What would it take to make a fuctioning photon rocket?

For reference closet counterpart to this would be the "wings of light" and Minovsky Drive System of the Gundam metaseries, engines that release what looks like pure light as a propellant.

• Just to clarify, are you looking for a mechanism/maths which would allow for light to be used as a propellant? or a proper design for a rocket? As a note, you would not be able to see the light from a photon rocket unless it was interacting with particles in the eject path, or if you are somehow in the blast zone of the light. – Shadowzee Aug 22 '19 at 1:44
• I would post a picture of a astronaut holding a flashlight, but apparently I can't put pictures into comments. – TheDyingOfLight Aug 22 '19 at 1:57
• Literally anything that can emit photons can act as a rocket in space for items of small enough mass, so "what it would take" to be useful is just a lot of photons. – stix Aug 22 '19 at 3:00

You can point any light source out the back of your ship and get some acceleration, but for all modern-day light-producing technologies the acceleration of the ship would be incredibly low. If you want to get decent acceleration your best bet would probably be matter-antimatter reactions powering a gamma ray laser, see the pdf of F. Winterberg's paper on the idea here and a shorter summary of his scheme here.
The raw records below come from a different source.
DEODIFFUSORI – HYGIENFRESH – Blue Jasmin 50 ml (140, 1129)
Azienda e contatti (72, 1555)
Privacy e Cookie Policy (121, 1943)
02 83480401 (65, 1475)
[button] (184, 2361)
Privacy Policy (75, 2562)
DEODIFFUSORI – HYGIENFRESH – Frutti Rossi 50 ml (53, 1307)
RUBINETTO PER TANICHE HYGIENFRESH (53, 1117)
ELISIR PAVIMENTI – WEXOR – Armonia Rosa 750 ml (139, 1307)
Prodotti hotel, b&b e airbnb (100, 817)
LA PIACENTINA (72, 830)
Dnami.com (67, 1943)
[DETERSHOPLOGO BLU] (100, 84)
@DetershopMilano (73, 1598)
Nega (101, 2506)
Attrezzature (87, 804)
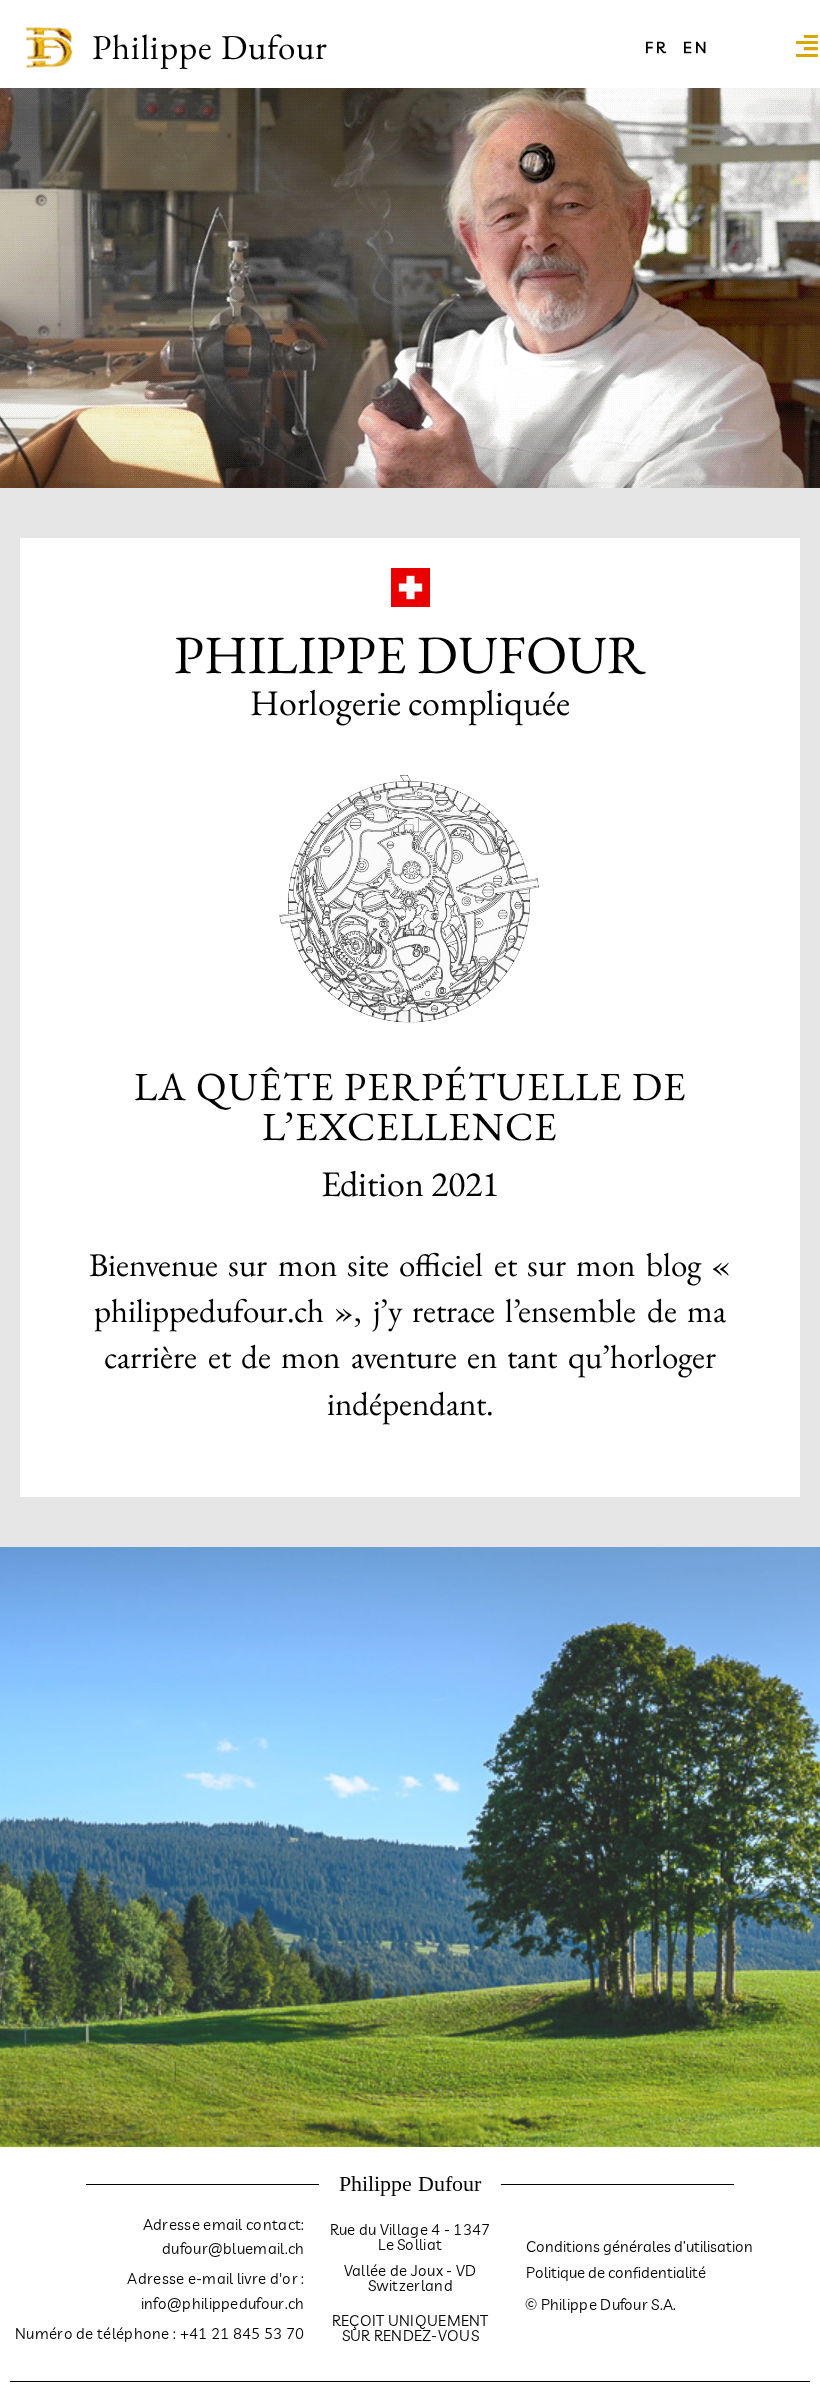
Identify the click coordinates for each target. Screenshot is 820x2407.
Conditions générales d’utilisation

The reason you want photons in the gamma ray frequency range is that the momentum $$p$$ of a photon is given by the equation $$p = \frac{hf}{c}$$ where $$h$$ is Planck's constant, $$f$$ is the frequency, and $$c$$ is the speed of light, so you want the frequency to be as high as possible so that the momentum added to the ship when it emits the photon (which is equal and opposite to the momentum of the photon, due to conservation of total momentum) will be as large as possible.